An example of the need for a crossover seat is a production-pressure-operated gas lift valve installed in an injection-pressure-operated gas lift valve mandrel. Another application is a casing (annulus) -flow gas lift valve in a tubing-flow mandrel. In both examples, the gas lift valve is modified, rather than the mandrel. An example is a wireline-retrievable gas lift valve mandrel with pockets designed for injection-pressure-operated gas lift valves and tubing flow that has been installed in a well. The operator desires production-pressure operation. The solution is production-pressure-operated gas lift valves with a crossover seat.
Gas lift valves with a crossover seat are not recommended if the proper mandrels can be installed to eliminate the need for a crossover seat. The maximum port size is limited for valves with a crossover seat. This limitation can be very serious in wells requiring high injection-gas rates. Another problem with a crossover seat is the possibility of partial plugging of the crossover bypass area. The physical bypass area should be at least 100% greater than the valve port area because the bypass openings usually are smaller and more likely to plug than a valve port that can be opened and closed. The production-pressure-operated gas lift valve does not close at the design closing pressure when the crossover area results in a significant pressure loss. The pressure exerted over the bellows area is between the flowing-production and injection-gas pressures rather than at the lower flowing-production pressure.
Many production-pressure-operated gas lift valves with crossover seats can be choked upstream of the ball/seat contact area. The same port size may be used in all valves, and the volumetric injection-gas throughput, for the upper unloading gas lift valves, is limited by a choke size that is smaller than the port area. The small inlet chokes tend to reduce the valve closing-pressure problem associated with production-pressure operation.
All reputable manufacturers of gas lift valves have provided bellows protection in the design of their valves. A bellows should be protected from a high pressure differential between the bellows-charge and the wellbore pressures and from the possibility of a resonance condition that can result in high-frequency valve stem chatter. The bellows-charge pressure is atmospheric pressure for most spring-loaded valves. The maximum pressure differential across the valve bellows occurs in most installations during initial unloading operations when the lower gas lift valves are subjected to exceedingly high hydrostatic-load-fluid pressures in deep wells.

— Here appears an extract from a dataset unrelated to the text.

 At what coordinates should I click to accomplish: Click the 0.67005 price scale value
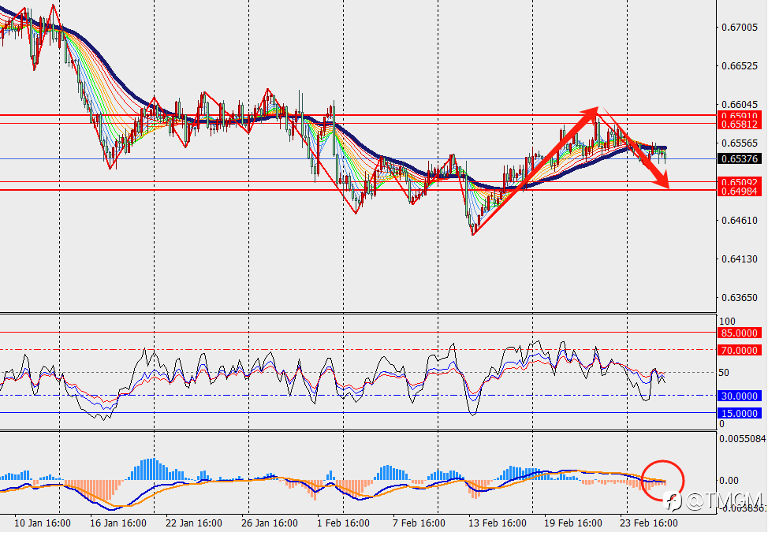pyautogui.click(x=739, y=28)
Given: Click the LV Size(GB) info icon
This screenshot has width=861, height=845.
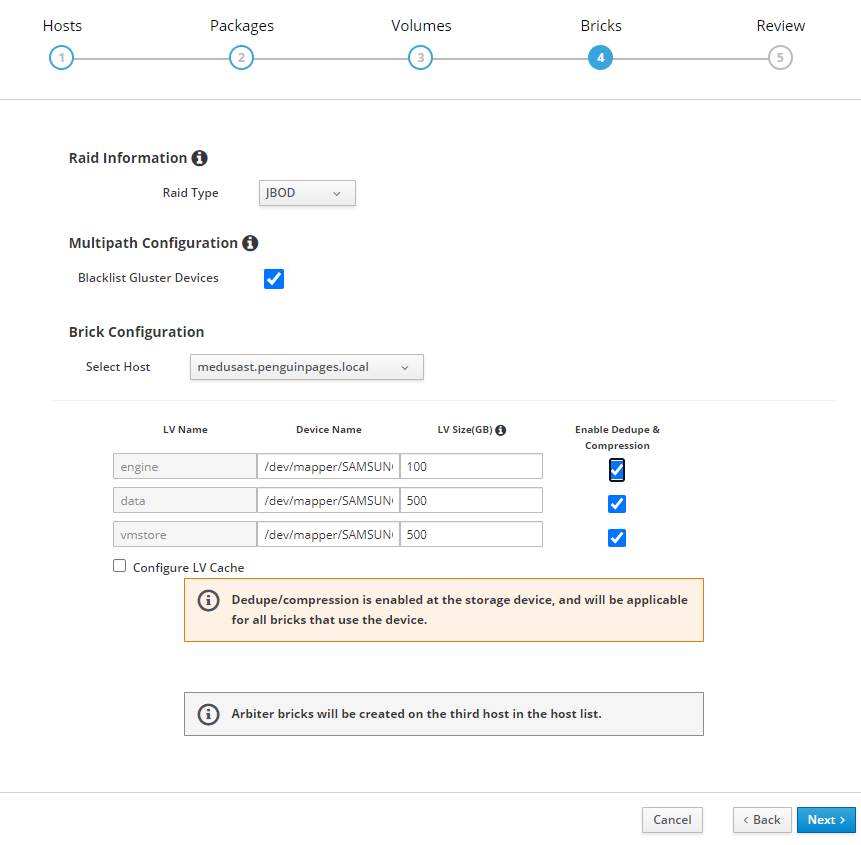Looking at the screenshot, I should 500,430.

Gas lift valve bellows are protected from high hydrostatic pressures by several methods:
- Hydraulically preformed bellows by a high pressure differential, with or without, support rings within the bellows convolutions
- A confined liquid seal in the bellows with full stem travel
- Isolation of bellows from outside pressure with full stem travel
The primary purpose of these methods for protecting the bellows is to prevent a permanent change in the radii of the convolutions after installation in a well, which in turn, can change the operating pressure of a gas lift valve.

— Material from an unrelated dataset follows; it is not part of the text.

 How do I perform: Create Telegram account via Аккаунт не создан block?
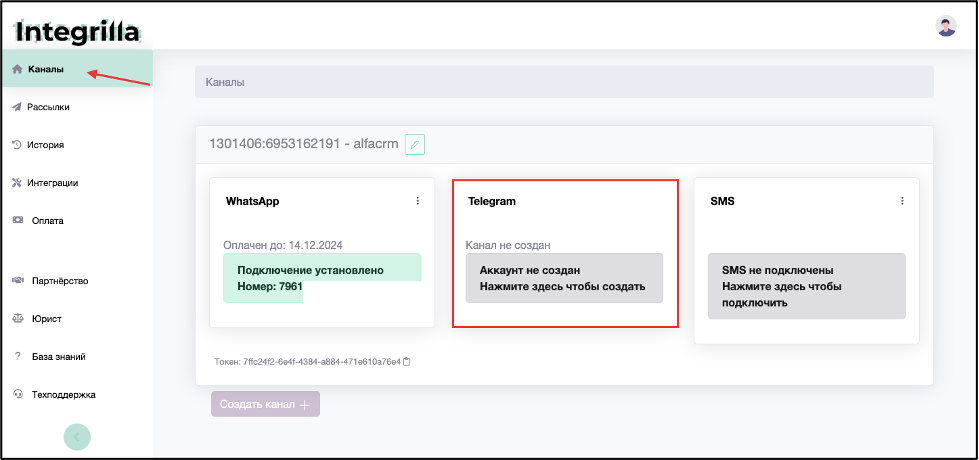[564, 278]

The possibility of a valve-stem chatter condition is not predictable. The evidence of valve-stem chatter is a bellows failure and a dished-out seat if the valve seat is not manufactured from an extremely hard material. Many gas lift valves have some form of dampening mechanism, and the majority of these devices operate hydraulically. The bellows are partially filled with a liquid, generally a high-viscosity silicone fluid. A restricted liquid-flow rate within the bellows or a fluid-shear dampening mechanism prevents valve-stem chatter.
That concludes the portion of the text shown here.